Oleh: Burhan Shadiq
SekolahMurabbi.com - Polemik soal syiah menyeruak lagi. Kali ini menyoal seorang tokoh yang
memang sudah lama terindikasi syiah. Tapi karena sang tokoh nampak
humanis dan sangat humble, maka ke-syiah-annya menjadi diterima.
“Dia syiah, tapi dia baik sama saya.” Kalimat ini akan menjadi sihir yang luar biasa, kalau diucapkan seorang selebriti islami.

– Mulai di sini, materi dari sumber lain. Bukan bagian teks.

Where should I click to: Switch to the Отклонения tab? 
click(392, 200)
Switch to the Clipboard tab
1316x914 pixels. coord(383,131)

Memang bicara syiah hari ini di negeri ini sangat dilema. Satu sisi umat
harus tahu bahaya syiah. Tapi di sisi lain banyak pula Sunni yang
membela syiah.
Di satu sisi, banyak akademisi sudah mencoba membongkar ancaman syiah.
Tapi di sisi lain, banyak Sunni yang hidup di ketiak tokoh syiah.

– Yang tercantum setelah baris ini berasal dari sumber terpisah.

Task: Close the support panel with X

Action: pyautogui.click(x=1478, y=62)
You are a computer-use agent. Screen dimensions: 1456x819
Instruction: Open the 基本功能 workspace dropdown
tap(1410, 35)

Sehingga indikator ummat menjadi susah. Dia syiah, bahaya. Tapi di sisi
lain banyak tokoh Sunni mengagumi mereka.
Sebenarnya sederhana. Kita hanya butuh furqon. Alat pembeda yang tegas.

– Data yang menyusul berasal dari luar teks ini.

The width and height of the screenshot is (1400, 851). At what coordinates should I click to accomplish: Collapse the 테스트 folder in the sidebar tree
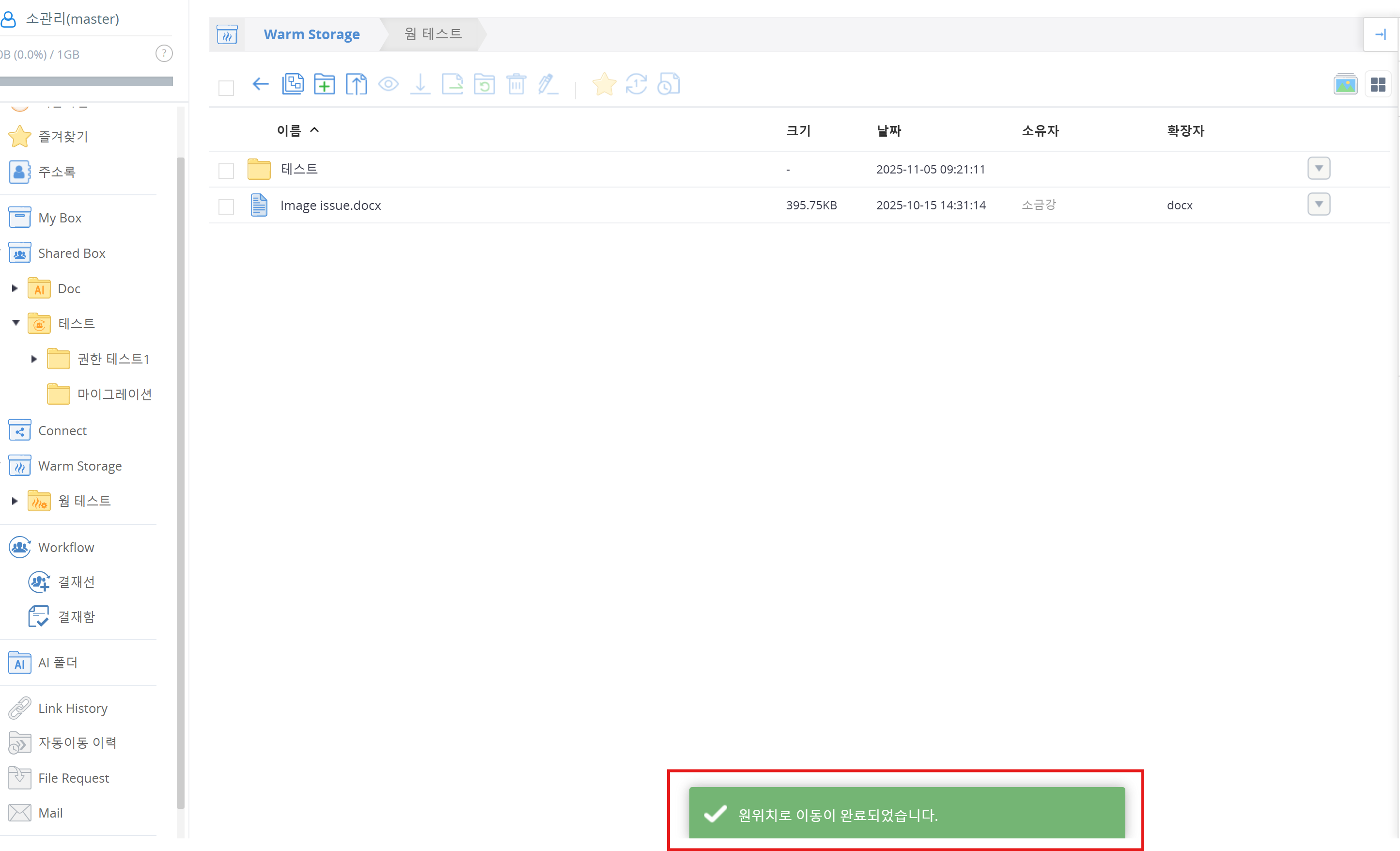tap(16, 323)
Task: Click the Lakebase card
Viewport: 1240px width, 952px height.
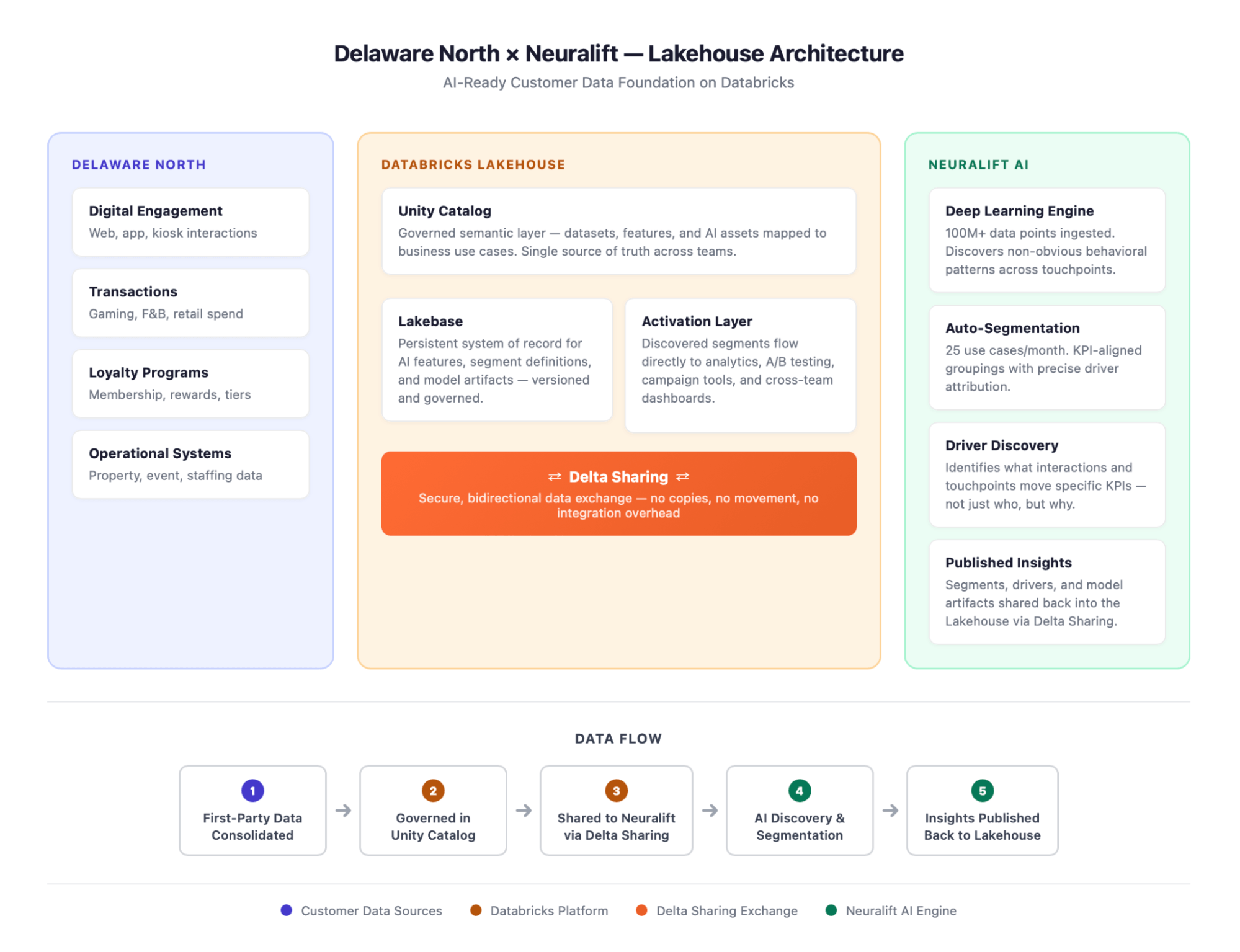Action: [x=497, y=360]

Jika seseorang syiah, berarti kita harus menyikapi tegas.
Akan menjadi dilema, jika orang Sunni sudah mulai merasa kepotangan budi sama orang syiah. Dia susah bersikap pada akhirnya.
Jika orang Sunninya orang biasa, saya pikir tidak masalah. Tapi jika
orang sunninya tokoh panutan, maka bahaya sikap lunaknya terhadap syiah
ini. Dia merasa benar dengan sikap lunak terhadap syiah. Lalu pada
akhirnya susah diberitahu bahwa orang yang dikagumi itu seorang syiah.
Sebaik apapun seseorang, jika dia syiah, maka perlu ada catatan khusus,
syiah yang seperti apa, bagaimana pemikirannya dan lain-lain. Kita jadi
terbelalak. Karena tokoh-tokoh panutan yang “okay” selama ini ternyata
beberapanya tidak bsia bersikap tegas kepada syiah.
Ibaratnya kita mengatakan, “Mas itu singa loh.” Tapi karena dia sudah
lama diberi makan Singa maka dia bilang, “Tapi dia singa yang baik kok.
Dia kasih makan saya.”
Humanis, ramah dan baik hati, menjadi sebuah alat yang menyusahkan bagi
seorang Sunni menyikapi syiah. Ahlus Sunnah sebaiknya belajar dari
Yaman. syiah yang lembut, pada akhirnya bisa menghisap leher leher
mereka.
Saya tidak sedang menebar kebencian. Karena memang sikap tegas harus
kita miliki. Sejarah sudah cukup sebagai bukti. Sudah banyak ulama ulama
Indonesia yang berdiri di bagian depan melawan syiah.
Dan perang dingin sudah dimulai. Bentrok horizontal juga sudah terjadi.
Tokoh tokohnya juga sudah dipetakan secara jelas. Siapa syiah di negeri
ini sudah rada gamblang.
Artinya kita tahu seseorang itu syiah tidak perlu menunggu dia deklarasi
dia syiah. Penelitian ahli dan diamnya mereka soal tuduhan sudah jadi
bukti syiahnya mereka. Sebab syiah itu bukan seperti liberalis yang
bangga menyebutkan identitasnya. Mereka memiliki konsep taqiyyah yang
licin.
Di negeri ini setidaknya ada syiah yang pede, ada setengah syiah yang
abu abu, dan ada yang ter-syiah-kan tanpa sadar. Syiah pede yang sengaja
dia bilang SAYA SYIAH. Jelas tanpa tedeng aling2. Syiah abu abu adalah
syiah yang masih taqiyah. Dia syiah tapi tidak mau mengaku kalau syiah.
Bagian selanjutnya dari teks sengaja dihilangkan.